Reactive and selective redox system of Ni(II)-ferrite for a two-step CO and H2 production cycle from carbon and water

A number of redox systems composed of carbon and bivalent metal-ferrites, MFe2O4(M = bivalent metal ions), were studied to find the most reactive and selective working materials for a thermochemical water-decomposition cycle combined with CO production from a carbon compound. Magnetite and Mg(II)-, Mn(II)-, Co(II)-, Ni(II)-, and Zn(II)-ferrites mixed with carbon powder have been screened for reactivity and selectivity in the CO-production step (first step) and subsequent water-decomposition step (second step). The Ni(II)-ferrite showed the most reactivity and selectivity for CO formation from carbon in the first step at temperatures above 700°C. The Ni(II)-ferrite could be completely reduced with carbon to the metallic phase of the Ni---Fe alloy and Ni in the first step although only a small portion of magnetite was reduced to wustite under similar conditions.
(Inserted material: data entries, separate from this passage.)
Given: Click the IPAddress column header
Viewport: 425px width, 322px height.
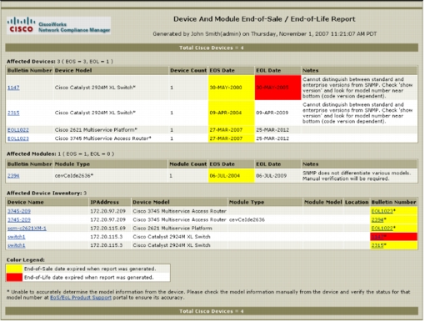Looking at the screenshot, I should 104,202.
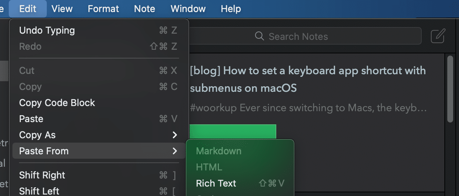Click the magnifier icon in Search Notes

[x=259, y=36]
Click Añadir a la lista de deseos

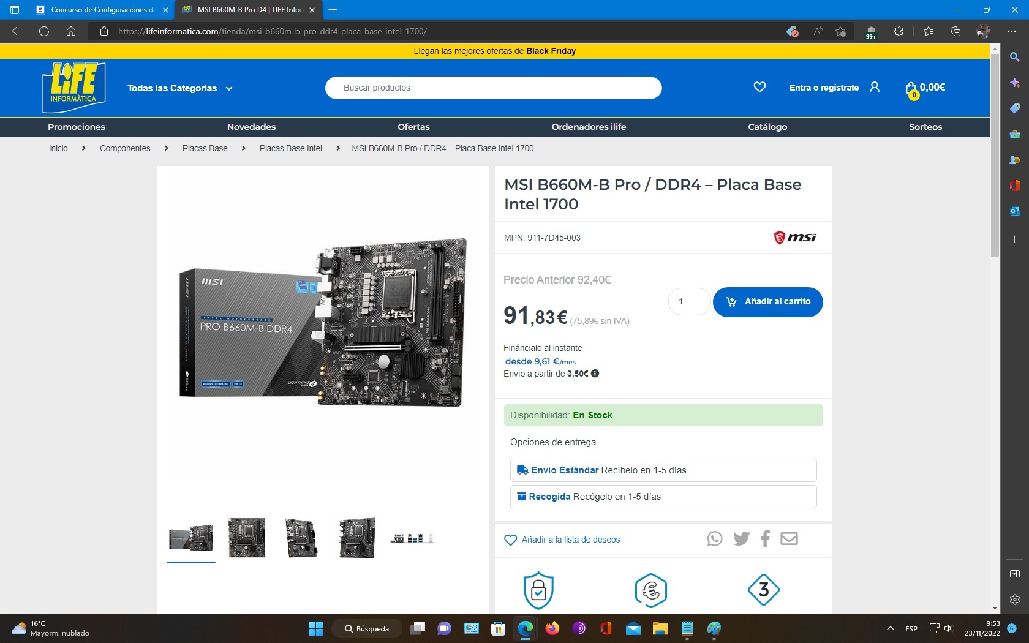point(570,540)
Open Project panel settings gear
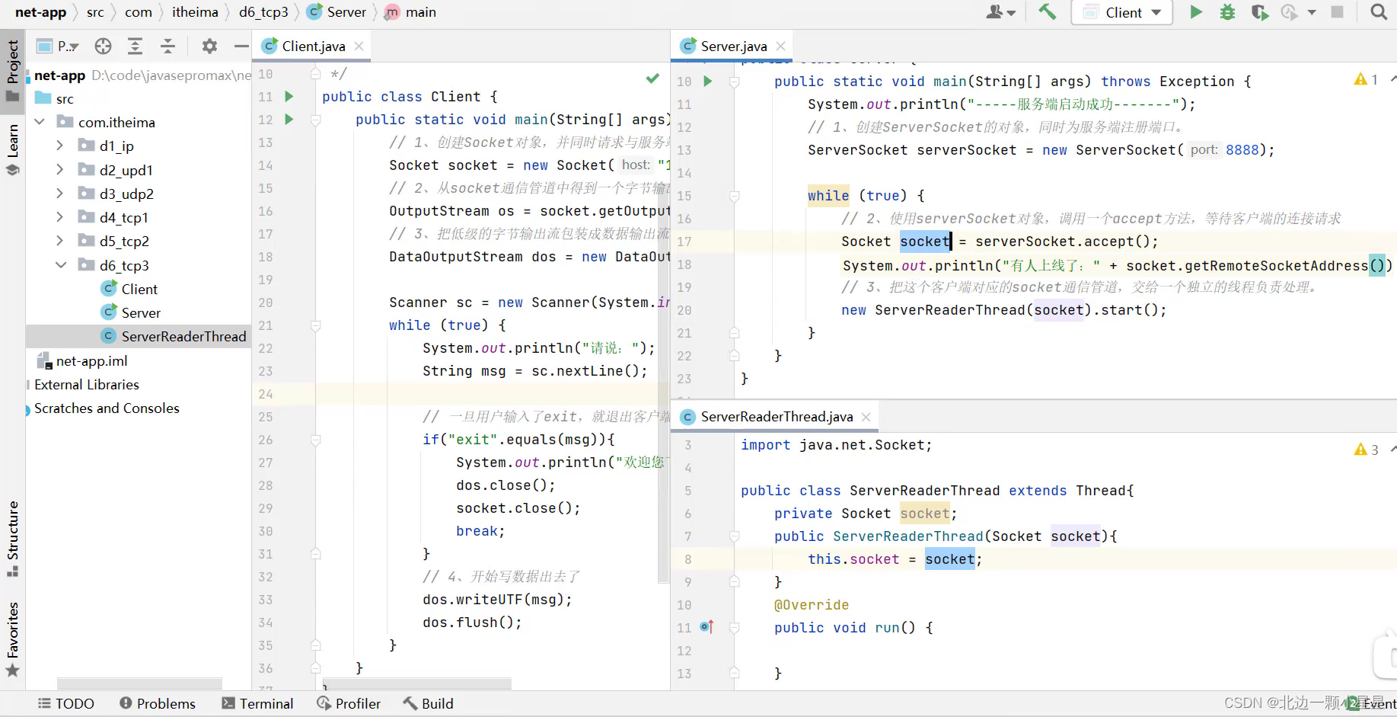 209,46
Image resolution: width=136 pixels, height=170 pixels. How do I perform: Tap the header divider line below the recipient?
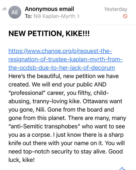click(x=72, y=25)
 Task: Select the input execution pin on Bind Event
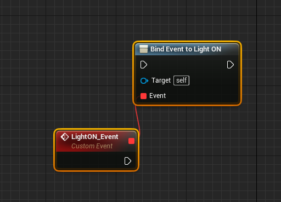pos(144,65)
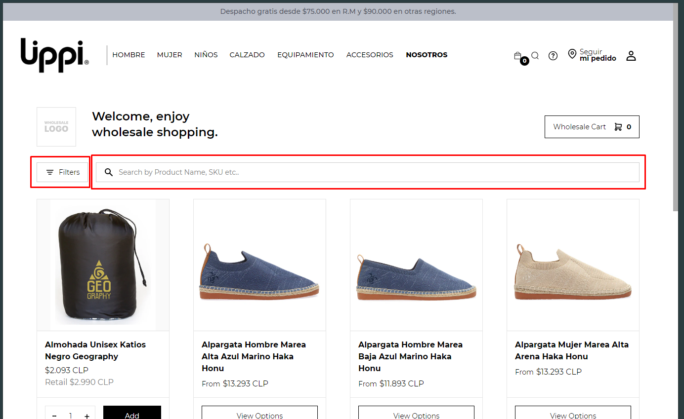This screenshot has width=684, height=419.
Task: Click the Wholesale Logo placeholder image
Action: 56,127
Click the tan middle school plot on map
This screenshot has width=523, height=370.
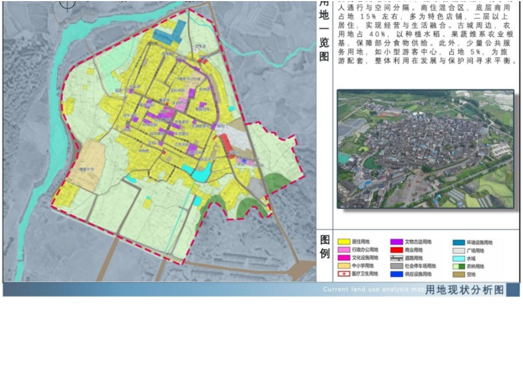84,164
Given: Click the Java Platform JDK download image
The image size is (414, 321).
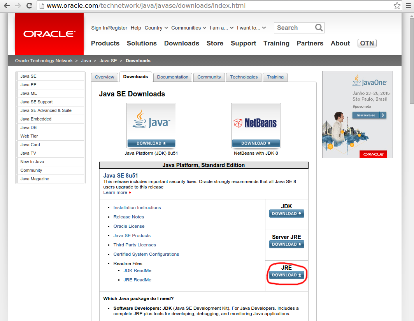Looking at the screenshot, I should coord(151,125).
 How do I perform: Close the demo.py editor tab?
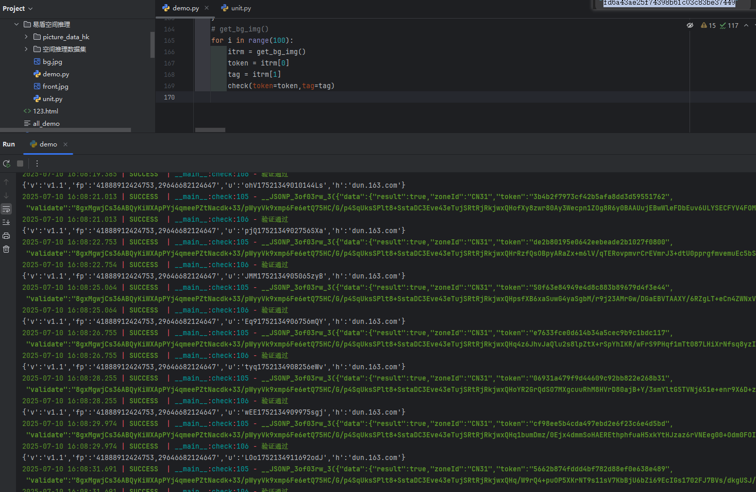(207, 8)

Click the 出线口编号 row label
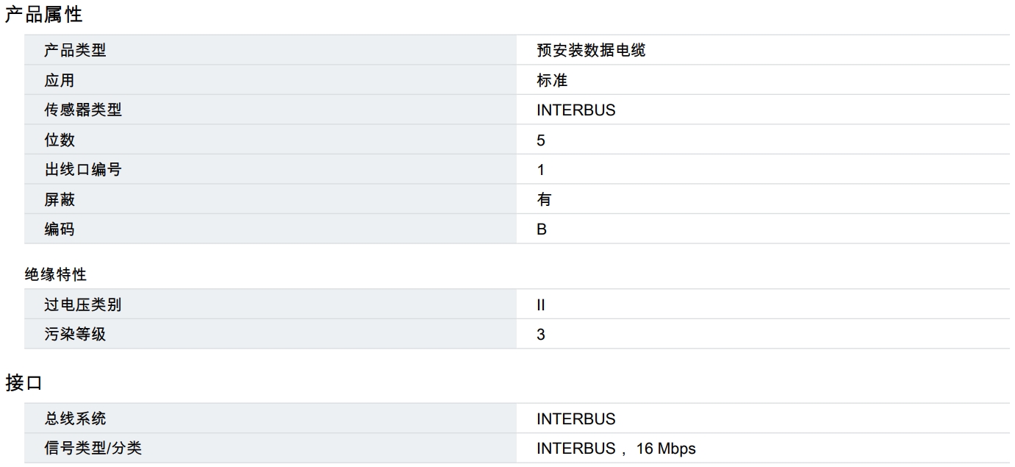(x=83, y=170)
The ferrites reduced in the first step were oxidized with water vapor to generate H2 in the second step. The highest conversion of H2O to H2 was obtained using the Ni(II)-ferrite. The total amount of evolved H2 using Ni(II)-ferrite was 10 times larger than for the magnetite at 500°C. The processes could be repeated using the phase transition between Ni(II)-ferrite and Ni---Fe alloy in the temperature range 700–800°C, with the highly efficient net reaction H2O + C → H2 + CO.